_Rows of pointing data_.

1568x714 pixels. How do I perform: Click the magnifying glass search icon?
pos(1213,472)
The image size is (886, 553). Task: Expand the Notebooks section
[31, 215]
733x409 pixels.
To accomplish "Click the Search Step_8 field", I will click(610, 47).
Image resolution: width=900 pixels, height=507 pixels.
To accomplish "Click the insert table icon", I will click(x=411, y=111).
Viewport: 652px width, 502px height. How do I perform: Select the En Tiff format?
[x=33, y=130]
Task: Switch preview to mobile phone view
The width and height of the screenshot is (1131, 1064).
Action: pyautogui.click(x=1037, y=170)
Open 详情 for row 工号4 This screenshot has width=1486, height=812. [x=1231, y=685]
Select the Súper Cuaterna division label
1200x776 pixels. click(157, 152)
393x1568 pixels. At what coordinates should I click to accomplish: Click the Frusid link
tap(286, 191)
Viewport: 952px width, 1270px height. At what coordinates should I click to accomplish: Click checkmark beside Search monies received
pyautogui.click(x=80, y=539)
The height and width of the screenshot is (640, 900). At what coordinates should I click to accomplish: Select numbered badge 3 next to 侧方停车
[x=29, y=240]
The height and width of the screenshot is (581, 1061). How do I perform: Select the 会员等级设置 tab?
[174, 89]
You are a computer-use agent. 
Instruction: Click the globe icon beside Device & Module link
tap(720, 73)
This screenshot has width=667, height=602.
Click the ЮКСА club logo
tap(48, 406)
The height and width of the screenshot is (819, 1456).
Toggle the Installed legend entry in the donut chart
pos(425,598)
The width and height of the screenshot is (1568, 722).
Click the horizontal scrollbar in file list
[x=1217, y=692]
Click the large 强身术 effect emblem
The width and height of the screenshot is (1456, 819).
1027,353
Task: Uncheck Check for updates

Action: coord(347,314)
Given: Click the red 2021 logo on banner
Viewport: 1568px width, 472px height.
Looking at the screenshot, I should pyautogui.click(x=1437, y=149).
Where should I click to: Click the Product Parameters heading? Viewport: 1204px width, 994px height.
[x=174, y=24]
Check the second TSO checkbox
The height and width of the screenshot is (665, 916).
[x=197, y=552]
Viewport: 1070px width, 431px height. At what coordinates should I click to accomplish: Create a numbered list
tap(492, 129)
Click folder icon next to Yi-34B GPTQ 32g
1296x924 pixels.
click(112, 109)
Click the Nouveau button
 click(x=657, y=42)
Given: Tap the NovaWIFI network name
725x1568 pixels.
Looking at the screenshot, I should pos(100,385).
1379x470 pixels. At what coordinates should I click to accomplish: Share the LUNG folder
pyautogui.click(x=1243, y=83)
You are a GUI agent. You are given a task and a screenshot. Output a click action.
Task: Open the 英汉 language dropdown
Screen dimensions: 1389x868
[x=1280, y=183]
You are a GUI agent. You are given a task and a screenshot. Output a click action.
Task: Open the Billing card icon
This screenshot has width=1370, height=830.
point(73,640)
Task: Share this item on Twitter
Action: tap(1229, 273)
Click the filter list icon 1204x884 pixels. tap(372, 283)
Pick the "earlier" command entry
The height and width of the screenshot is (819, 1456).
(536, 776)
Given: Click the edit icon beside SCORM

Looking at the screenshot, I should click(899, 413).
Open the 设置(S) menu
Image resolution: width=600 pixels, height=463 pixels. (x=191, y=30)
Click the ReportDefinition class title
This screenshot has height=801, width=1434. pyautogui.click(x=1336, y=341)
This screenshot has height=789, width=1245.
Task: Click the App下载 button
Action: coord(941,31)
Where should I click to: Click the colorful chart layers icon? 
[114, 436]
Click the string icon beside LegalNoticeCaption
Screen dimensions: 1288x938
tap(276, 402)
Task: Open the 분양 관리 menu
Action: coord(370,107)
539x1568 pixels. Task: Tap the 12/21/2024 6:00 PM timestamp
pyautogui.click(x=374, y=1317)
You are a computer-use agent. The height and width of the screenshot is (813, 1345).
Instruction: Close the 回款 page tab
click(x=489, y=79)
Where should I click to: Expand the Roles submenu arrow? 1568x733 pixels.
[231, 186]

_Exercise instructions_. Arrange the lines of data above as a numbered list, starting at the line containing "The height and width of the screenshot is (581, 1061)." and ending at the line containing "[x=1217, y=692]". Omit blank lines.

_Exercise answer_.
1. The height and width of the screenshot is (581, 1061). How do I perform: Select the 会员等级设置 tab?
2. [174, 89]
3. You are a computer-use agent. 
4. Instruction: Click the globe icon beside Device & Module link
5. tap(720, 73)
6. This screenshot has width=667, height=602.
7. Click the ЮКСА club logo
8. tap(48, 406)
9. The height and width of the screenshot is (819, 1456).
10. Toggle the Installed legend entry in the donut chart
11. pos(425,598)
12. The width and height of the screenshot is (1568, 722).
13. Click the horizontal scrollbar in file list
14. [x=1217, y=692]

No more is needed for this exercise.